» MATERIAL FOR THIS TASK:

######

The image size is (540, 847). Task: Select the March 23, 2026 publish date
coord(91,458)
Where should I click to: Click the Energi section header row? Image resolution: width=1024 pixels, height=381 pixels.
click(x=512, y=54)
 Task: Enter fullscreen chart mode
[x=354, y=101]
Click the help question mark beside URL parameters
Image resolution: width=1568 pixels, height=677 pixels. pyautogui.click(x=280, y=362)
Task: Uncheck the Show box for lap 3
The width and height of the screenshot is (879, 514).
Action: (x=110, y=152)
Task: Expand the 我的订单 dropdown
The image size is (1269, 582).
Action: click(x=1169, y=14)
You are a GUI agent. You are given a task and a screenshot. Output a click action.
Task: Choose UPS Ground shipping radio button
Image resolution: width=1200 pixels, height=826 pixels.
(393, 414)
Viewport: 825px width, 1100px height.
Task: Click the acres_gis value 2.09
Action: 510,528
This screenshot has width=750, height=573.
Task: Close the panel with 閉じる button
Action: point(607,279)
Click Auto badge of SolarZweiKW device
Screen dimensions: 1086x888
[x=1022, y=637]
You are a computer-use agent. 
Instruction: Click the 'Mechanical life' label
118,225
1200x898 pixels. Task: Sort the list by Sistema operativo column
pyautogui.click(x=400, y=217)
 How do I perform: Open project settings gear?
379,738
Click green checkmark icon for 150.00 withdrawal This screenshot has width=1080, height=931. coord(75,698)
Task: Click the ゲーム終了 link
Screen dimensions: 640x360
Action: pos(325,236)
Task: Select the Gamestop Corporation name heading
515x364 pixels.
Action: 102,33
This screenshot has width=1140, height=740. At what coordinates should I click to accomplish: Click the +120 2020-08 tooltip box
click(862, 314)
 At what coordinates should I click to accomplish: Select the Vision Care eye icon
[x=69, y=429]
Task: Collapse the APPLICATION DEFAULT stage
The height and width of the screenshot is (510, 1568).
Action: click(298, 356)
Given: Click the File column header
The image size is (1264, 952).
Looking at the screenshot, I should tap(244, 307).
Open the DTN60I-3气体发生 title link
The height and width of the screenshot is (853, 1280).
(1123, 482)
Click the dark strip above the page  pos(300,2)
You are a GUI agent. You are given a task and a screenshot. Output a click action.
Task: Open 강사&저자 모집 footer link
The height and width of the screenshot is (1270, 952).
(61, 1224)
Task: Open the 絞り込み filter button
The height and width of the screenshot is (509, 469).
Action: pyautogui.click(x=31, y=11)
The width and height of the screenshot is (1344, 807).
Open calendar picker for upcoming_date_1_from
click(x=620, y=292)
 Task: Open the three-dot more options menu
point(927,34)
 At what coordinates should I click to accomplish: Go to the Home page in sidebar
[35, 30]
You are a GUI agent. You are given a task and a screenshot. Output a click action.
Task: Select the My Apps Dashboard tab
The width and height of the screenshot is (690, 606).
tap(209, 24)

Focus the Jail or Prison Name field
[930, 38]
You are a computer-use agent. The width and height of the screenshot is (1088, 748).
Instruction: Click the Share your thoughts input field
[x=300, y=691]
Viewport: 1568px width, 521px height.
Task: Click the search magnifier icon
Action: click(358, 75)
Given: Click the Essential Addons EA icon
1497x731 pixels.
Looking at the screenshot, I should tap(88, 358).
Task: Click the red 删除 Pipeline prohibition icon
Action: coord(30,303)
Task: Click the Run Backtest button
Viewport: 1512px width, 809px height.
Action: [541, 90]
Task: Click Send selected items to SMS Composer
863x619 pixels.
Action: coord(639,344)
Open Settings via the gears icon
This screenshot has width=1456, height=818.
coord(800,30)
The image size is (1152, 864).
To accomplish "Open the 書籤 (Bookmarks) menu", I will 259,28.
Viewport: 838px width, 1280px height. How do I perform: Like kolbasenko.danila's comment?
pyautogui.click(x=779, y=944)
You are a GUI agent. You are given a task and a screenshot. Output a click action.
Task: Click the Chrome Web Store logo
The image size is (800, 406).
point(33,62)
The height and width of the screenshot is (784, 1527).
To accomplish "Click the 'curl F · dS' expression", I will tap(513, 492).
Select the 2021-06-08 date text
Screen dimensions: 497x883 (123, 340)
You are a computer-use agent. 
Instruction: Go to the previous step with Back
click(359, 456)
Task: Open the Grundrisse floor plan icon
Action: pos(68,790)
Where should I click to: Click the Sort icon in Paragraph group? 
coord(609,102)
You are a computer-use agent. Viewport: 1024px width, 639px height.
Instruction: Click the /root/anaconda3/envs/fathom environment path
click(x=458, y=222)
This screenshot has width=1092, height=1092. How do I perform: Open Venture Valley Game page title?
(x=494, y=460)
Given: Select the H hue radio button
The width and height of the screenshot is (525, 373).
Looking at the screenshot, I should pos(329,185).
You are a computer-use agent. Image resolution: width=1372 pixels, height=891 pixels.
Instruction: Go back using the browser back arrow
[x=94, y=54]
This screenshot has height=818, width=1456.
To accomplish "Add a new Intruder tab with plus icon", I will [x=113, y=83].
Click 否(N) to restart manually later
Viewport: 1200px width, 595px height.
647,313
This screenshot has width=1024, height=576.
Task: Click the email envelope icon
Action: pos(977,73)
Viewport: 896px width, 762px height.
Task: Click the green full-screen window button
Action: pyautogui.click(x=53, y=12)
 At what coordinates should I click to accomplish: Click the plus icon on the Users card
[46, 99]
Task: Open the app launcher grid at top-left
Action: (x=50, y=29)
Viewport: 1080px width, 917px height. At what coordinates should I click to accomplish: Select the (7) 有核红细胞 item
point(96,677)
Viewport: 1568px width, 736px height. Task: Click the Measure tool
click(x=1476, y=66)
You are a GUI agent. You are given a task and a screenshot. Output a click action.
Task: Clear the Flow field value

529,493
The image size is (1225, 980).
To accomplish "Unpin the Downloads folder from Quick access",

######

» TASK:
Swap each "GUI agent" in the data above for "screen assistant", then write out all the lines again with nothing else changed.

» RESPONSE:
The image size is (540, 847). Task: Select the March 23, 2026 publish date
coord(91,458)
Where should I click to: Click the Energi section header row? Image resolution: width=1024 pixels, height=381 pixels.
click(x=512, y=54)
 Task: Enter fullscreen chart mode
[x=354, y=101]
Click the help question mark beside URL parameters
Image resolution: width=1568 pixels, height=677 pixels. pyautogui.click(x=280, y=362)
Task: Uncheck the Show box for lap 3
The width and height of the screenshot is (879, 514).
Action: (x=110, y=152)
Task: Expand the 我的订单 dropdown
The image size is (1269, 582).
Action: click(x=1169, y=14)
You are a screen assistant. You are given a task and a screenshot. Output a click action.
Task: Choose UPS Ground shipping radio button
Image resolution: width=1200 pixels, height=826 pixels.
(393, 414)
Viewport: 825px width, 1100px height.
Task: Click the acres_gis value 2.09
Action: 510,528
This screenshot has width=750, height=573.
Task: Close the panel with 閉じる button
Action: point(607,279)
Click Auto badge of SolarZweiKW device
Screen dimensions: 1086x888
[x=1022, y=637]
You are a computer-use agent. 
Instruction: Click the 'Mechanical life' label
118,225
1200x898 pixels. Task: Sort the list by Sistema operativo column
pyautogui.click(x=400, y=217)
 How do I perform: Open project settings gear?
379,738
Click green checkmark icon for 150.00 withdrawal This screenshot has width=1080, height=931. coord(75,698)
Task: Click the ゲーム終了 link
Screen dimensions: 640x360
Action: pos(325,236)
Task: Select the Gamestop Corporation name heading
515x364 pixels.
Action: 102,33
This screenshot has width=1140, height=740. At what coordinates should I click to accomplish: Click the +120 2020-08 tooltip box
click(862, 314)
 At what coordinates should I click to accomplish: Select the Vision Care eye icon
[x=69, y=429]
Task: Collapse the APPLICATION DEFAULT stage
The height and width of the screenshot is (510, 1568).
Action: click(298, 356)
Given: Click the File column header
The image size is (1264, 952).
Looking at the screenshot, I should tap(244, 307).
Open the DTN60I-3气体发生 title link
The height and width of the screenshot is (853, 1280).
(1123, 482)
Click the dark strip above the page  pos(300,2)
You are a screen assistant. You are given a task and a screenshot. Output a click action.
Task: Open 강사&저자 모집 footer link
The height and width of the screenshot is (1270, 952).
(61, 1224)
Task: Open the 絞り込み filter button
The height and width of the screenshot is (509, 469).
Action: pyautogui.click(x=31, y=11)
The width and height of the screenshot is (1344, 807).
Open calendar picker for upcoming_date_1_from
click(x=620, y=292)
 Task: Open the three-dot more options menu
point(927,34)
 At what coordinates should I click to accomplish: Go to the Home page in sidebar
[35, 30]
You are a screen assistant. You are given a task and a screenshot. Output a click action.
Task: Select the My Apps Dashboard tab
The width and height of the screenshot is (690, 606).
tap(209, 24)

Focus the Jail or Prison Name field
[930, 38]
You are a computer-use agent. The width and height of the screenshot is (1088, 748).
Instruction: Click the Share your thoughts input field
[x=300, y=691]
Viewport: 1568px width, 521px height.
Task: Click the search magnifier icon
Action: click(358, 75)
Given: Click the Essential Addons EA icon
1497x731 pixels.
Looking at the screenshot, I should tap(88, 358).
Task: Click the red 删除 Pipeline prohibition icon
Action: coord(30,303)
Task: Click the Run Backtest button
Viewport: 1512px width, 809px height.
Action: [541, 90]
Task: Click Send selected items to SMS Composer
863x619 pixels.
Action: coord(639,344)
Open Settings via the gears icon
This screenshot has width=1456, height=818.
coord(800,30)
The image size is (1152, 864).
To accomplish "Open the 書籤 (Bookmarks) menu", I will 259,28.
Viewport: 838px width, 1280px height. How do I perform: Like kolbasenko.danila's comment?
pyautogui.click(x=779, y=944)
You are a screen assistant. You are given a task and a screenshot. Output a click action.
Task: Click the Chrome Web Store logo
The image size is (800, 406).
point(33,62)
The height and width of the screenshot is (784, 1527).
To accomplish "Click the 'curl F · dS' expression", I will tap(513, 492).
Select the 2021-06-08 date text
Screen dimensions: 497x883 (123, 340)
You are a computer-use agent. 
Instruction: Go to the previous step with Back
click(359, 456)
Task: Open the Grundrisse floor plan icon
Action: pos(68,790)
Where should I click to: Click the Sort icon in Paragraph group? 
coord(609,102)
You are a computer-use agent. Viewport: 1024px width, 639px height.
Instruction: Click the /root/anaconda3/envs/fathom environment path
click(x=458, y=222)
This screenshot has width=1092, height=1092. How do I perform: Open Venture Valley Game page title?
(x=494, y=460)
Given: Select the H hue radio button
The width and height of the screenshot is (525, 373).
Looking at the screenshot, I should pos(329,185).
You are a computer-use agent. Image resolution: width=1372 pixels, height=891 pixels.
Instruction: Go back using the browser back arrow
[x=94, y=54]
This screenshot has height=818, width=1456.
To accomplish "Add a new Intruder tab with plus icon", I will [x=113, y=83].
Click 否(N) to restart manually later
Viewport: 1200px width, 595px height.
647,313
This screenshot has width=1024, height=576.
Task: Click the email envelope icon
Action: pos(977,73)
Viewport: 896px width, 762px height.
Task: Click the green full-screen window button
Action: pyautogui.click(x=53, y=12)
 At what coordinates should I click to accomplish: Click the plus icon on the Users card
[46, 99]
Task: Open the app launcher grid at top-left
Action: (x=50, y=29)
Viewport: 1080px width, 917px height. At what coordinates should I click to accomplish: Select the (7) 有核红细胞 item
point(96,677)
Viewport: 1568px width, 736px height. Task: Click the Measure tool
click(x=1476, y=66)
You are a screen assistant. You are given a task and a screenshot. Output a click action.
Task: Clear the Flow field value

529,493
The image size is (1225, 980).
To accomplish "Unpin the Downloads folder from Quick access",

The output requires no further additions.